## THE TASK:
Please copy out the entries below word for word, leaving the pictures out of your answer.

## MATERIAL PROVIDED:
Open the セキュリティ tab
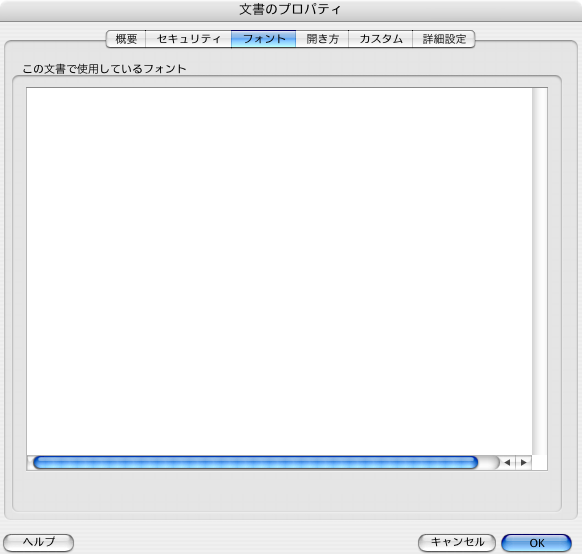(x=189, y=39)
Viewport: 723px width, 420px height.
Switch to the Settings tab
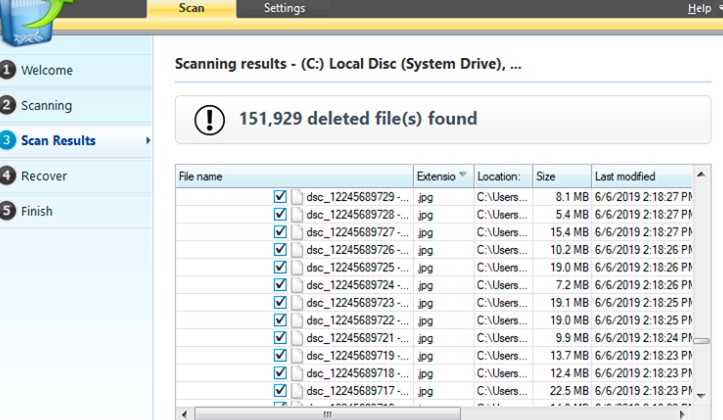coord(284,9)
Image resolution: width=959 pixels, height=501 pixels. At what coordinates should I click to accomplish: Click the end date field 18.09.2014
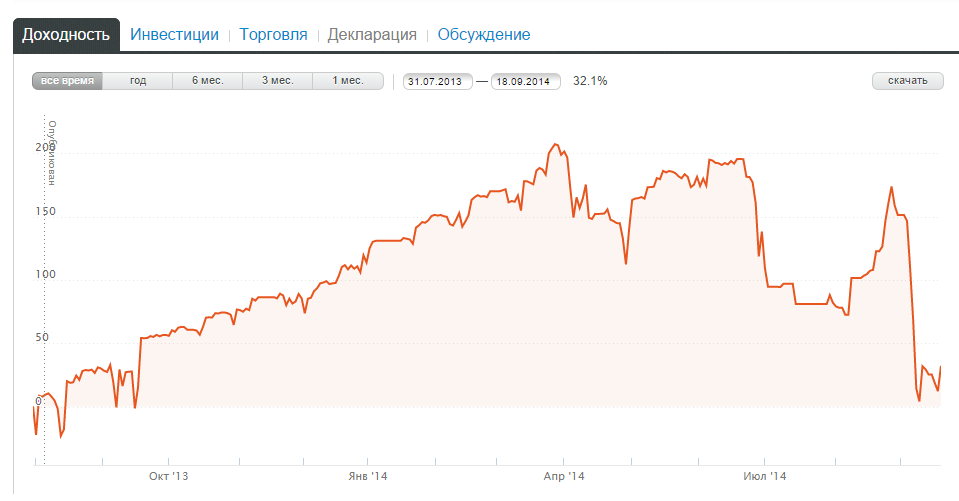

## RESPONSE FOR THIS EXERCISE:
Open the セキュリティ tab
(x=189, y=39)
Viewport: 723px width, 420px height.
Switch to the Settings tab
coord(284,9)
Image resolution: width=959 pixels, height=501 pixels. At what coordinates should I click to accomplish: Click the end date field 18.09.2014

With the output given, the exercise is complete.